[Stored data entries]
========
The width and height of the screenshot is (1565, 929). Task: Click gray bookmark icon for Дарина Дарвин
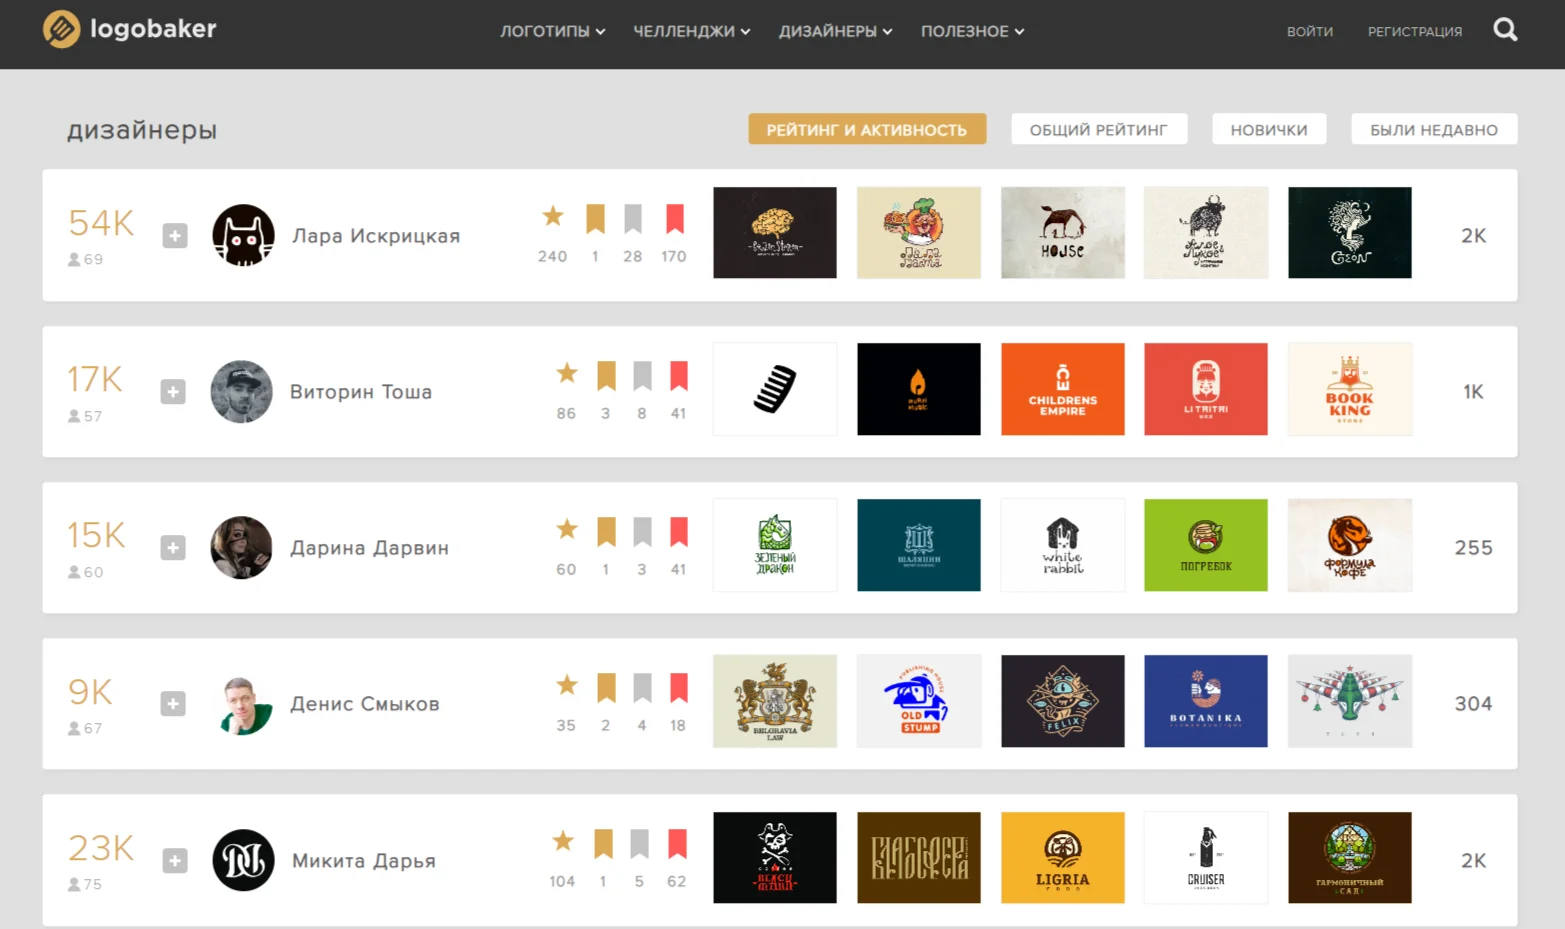coord(642,532)
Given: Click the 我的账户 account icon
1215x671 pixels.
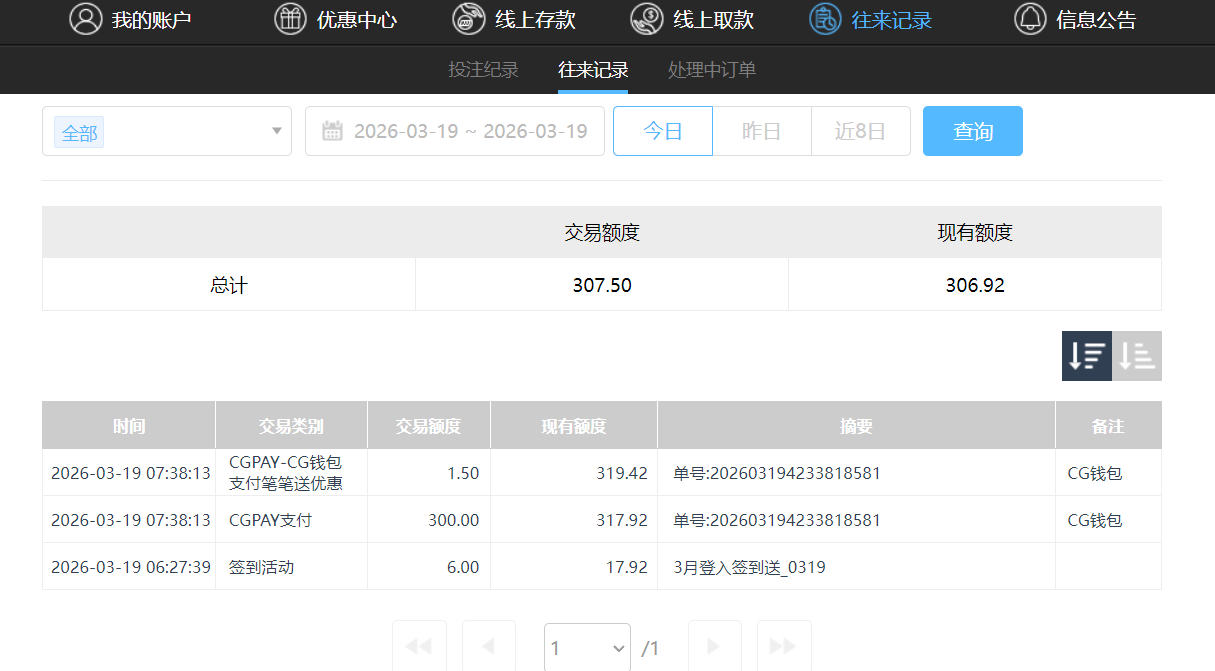Looking at the screenshot, I should pyautogui.click(x=85, y=19).
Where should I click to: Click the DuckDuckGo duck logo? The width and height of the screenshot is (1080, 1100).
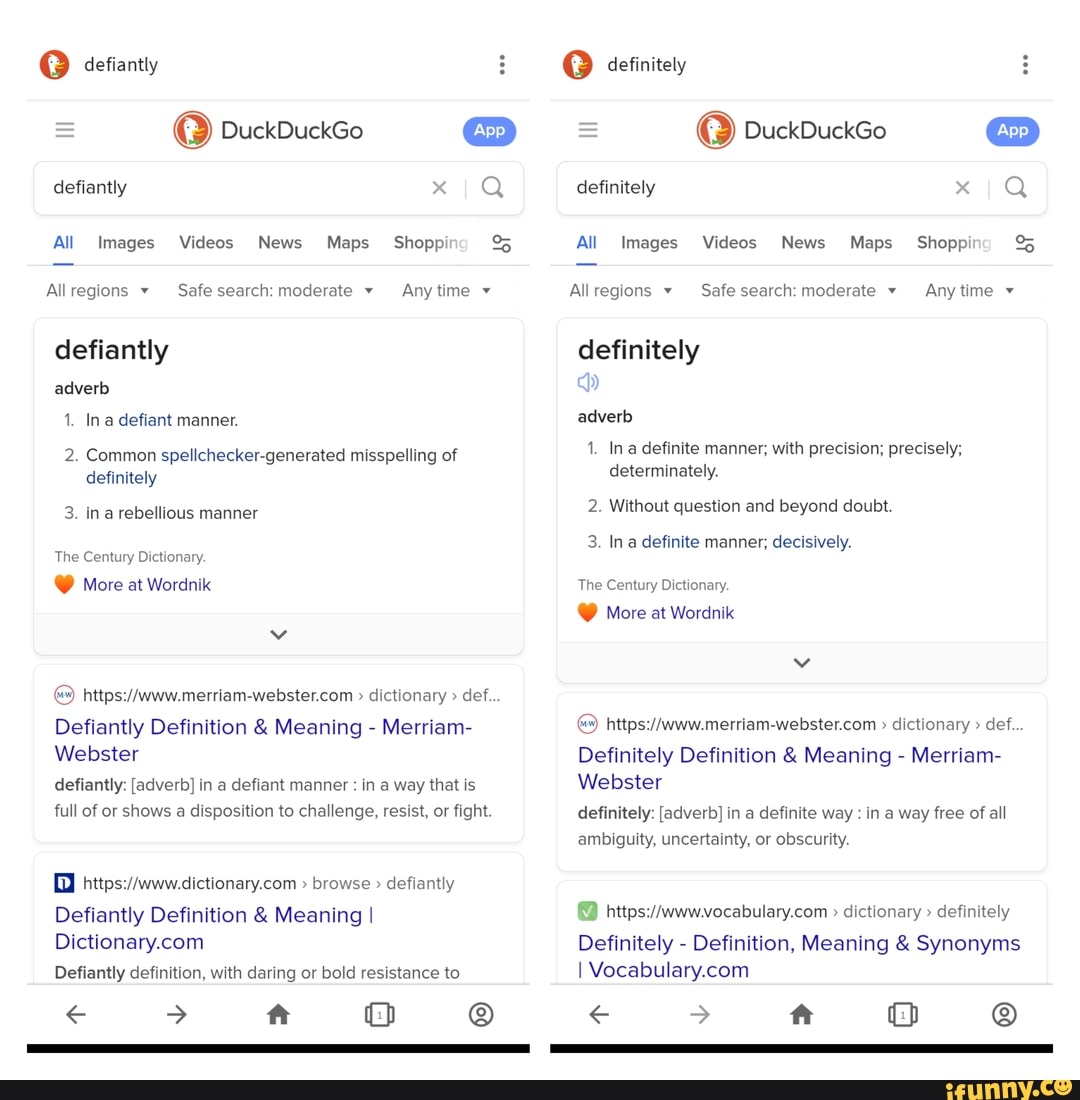click(193, 130)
========
[Exercise] Do not include images; quote all of the entries above exactly.

[Written answer]
The width and height of the screenshot is (1565, 929). Task: Click gray bookmark icon for Дарина Дарвин
coord(642,532)
Given: Click the 我的账户 account icon
1215x671 pixels.
Looking at the screenshot, I should pyautogui.click(x=85, y=19).
Where should I click to: Click the DuckDuckGo duck logo? The width and height of the screenshot is (1080, 1100).
click(193, 130)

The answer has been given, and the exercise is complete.